* What you should do *
Filter these records by the string "number", copying each line that holds it.

[Records drawn from a dataset]
------------------------------------------------------------

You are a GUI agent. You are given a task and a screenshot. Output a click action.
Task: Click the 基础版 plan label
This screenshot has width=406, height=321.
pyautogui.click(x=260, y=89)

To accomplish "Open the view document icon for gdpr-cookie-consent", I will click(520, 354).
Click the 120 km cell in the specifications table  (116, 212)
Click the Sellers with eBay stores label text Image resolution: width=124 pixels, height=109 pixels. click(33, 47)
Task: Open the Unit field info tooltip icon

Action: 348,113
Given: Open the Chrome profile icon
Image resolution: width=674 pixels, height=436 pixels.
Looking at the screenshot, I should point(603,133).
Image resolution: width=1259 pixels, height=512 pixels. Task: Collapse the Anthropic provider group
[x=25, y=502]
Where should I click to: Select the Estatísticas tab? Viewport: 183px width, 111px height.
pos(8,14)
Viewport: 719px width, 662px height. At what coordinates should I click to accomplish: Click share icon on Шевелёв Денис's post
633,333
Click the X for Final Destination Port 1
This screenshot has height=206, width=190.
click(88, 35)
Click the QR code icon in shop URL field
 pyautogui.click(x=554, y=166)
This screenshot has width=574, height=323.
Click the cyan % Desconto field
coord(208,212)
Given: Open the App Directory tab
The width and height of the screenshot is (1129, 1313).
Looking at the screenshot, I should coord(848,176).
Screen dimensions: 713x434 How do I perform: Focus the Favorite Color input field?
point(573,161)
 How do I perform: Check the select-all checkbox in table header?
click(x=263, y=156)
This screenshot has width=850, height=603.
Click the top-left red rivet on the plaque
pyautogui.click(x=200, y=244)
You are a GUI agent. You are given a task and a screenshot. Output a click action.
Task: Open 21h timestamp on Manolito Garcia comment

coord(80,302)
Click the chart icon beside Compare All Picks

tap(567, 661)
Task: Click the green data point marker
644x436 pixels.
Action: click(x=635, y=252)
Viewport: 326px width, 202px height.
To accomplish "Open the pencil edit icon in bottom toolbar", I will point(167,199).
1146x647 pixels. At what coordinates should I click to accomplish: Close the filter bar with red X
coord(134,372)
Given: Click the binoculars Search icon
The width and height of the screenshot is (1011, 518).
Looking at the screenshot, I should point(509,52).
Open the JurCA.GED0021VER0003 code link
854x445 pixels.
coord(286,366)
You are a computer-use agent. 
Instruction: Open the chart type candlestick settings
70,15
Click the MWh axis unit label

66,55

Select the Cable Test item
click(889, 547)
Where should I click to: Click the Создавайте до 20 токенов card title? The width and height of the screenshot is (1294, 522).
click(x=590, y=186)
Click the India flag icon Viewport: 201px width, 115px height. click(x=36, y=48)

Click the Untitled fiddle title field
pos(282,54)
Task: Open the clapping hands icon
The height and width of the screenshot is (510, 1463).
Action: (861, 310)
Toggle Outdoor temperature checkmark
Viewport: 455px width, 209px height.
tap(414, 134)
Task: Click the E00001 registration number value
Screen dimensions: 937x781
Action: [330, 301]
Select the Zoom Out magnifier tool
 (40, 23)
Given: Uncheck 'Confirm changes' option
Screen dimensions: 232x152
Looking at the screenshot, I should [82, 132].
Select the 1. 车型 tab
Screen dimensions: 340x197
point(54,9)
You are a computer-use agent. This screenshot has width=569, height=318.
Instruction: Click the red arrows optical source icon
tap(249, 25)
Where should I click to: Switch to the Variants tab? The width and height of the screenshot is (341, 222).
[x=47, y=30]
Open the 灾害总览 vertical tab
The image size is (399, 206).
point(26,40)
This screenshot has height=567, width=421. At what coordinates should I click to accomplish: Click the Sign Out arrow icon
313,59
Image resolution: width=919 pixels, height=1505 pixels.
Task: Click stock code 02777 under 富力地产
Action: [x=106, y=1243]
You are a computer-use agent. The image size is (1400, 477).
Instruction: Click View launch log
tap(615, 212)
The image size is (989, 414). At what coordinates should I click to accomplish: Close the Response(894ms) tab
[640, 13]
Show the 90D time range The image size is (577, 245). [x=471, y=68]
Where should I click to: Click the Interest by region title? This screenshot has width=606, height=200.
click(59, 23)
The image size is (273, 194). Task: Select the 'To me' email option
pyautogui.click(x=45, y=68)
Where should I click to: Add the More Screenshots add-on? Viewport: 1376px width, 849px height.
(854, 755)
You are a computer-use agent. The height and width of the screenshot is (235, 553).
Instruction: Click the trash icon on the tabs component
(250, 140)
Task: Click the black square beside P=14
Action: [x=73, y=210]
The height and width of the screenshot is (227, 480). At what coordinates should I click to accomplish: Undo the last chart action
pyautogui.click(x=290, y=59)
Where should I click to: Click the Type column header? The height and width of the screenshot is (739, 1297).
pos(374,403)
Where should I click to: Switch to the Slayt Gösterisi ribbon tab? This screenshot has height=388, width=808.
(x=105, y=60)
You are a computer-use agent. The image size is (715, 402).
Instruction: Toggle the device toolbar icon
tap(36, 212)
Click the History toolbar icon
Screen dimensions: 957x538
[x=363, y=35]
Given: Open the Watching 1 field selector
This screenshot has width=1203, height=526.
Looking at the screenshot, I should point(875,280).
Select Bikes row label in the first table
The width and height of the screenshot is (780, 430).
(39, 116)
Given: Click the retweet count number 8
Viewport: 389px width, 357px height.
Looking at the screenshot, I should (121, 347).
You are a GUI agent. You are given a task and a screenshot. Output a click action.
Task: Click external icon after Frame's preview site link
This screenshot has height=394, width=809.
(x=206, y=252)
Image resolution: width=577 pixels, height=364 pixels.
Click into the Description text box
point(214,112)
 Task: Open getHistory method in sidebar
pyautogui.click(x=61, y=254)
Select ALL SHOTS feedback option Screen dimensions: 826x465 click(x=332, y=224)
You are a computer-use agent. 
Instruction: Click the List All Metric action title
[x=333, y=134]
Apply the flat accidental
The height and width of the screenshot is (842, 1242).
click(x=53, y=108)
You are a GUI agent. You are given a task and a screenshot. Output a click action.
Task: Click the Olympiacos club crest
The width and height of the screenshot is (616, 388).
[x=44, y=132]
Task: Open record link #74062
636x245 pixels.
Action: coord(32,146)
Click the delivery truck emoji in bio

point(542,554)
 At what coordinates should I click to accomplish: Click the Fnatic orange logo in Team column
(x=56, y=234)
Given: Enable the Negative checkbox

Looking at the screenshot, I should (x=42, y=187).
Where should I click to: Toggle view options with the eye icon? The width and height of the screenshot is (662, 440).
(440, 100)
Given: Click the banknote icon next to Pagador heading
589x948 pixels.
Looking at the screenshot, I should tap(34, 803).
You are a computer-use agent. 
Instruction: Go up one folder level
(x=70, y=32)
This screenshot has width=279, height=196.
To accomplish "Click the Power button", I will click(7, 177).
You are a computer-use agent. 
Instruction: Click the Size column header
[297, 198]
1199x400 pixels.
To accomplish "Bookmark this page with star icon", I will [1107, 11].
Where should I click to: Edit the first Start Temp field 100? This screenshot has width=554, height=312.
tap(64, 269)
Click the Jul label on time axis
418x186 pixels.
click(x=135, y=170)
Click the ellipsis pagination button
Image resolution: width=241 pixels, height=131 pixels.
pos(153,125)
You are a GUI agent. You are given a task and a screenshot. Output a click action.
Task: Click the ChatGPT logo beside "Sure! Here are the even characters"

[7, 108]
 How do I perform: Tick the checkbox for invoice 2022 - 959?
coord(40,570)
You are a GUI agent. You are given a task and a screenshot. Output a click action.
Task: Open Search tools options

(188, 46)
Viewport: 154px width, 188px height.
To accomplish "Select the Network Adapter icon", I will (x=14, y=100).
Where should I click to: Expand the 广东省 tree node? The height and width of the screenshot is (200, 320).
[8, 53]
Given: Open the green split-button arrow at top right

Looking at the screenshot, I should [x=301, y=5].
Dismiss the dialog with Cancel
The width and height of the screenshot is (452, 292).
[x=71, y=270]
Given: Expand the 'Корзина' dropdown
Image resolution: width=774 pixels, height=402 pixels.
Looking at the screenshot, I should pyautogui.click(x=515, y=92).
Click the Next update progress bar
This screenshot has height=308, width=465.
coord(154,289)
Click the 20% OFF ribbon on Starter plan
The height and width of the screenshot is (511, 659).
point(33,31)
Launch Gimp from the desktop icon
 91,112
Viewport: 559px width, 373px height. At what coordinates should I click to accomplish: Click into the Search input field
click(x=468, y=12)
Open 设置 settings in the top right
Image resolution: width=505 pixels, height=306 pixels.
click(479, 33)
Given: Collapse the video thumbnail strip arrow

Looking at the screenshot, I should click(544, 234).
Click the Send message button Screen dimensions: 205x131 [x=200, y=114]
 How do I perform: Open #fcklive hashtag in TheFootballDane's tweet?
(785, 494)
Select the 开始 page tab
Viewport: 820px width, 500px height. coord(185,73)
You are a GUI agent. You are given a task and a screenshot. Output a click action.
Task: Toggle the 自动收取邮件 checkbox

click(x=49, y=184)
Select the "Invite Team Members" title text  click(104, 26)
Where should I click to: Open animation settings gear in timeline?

------------------------------------------------------------

* Task solution *
Task: Click the E00001 registration number value
Given: Click the retweet count number 8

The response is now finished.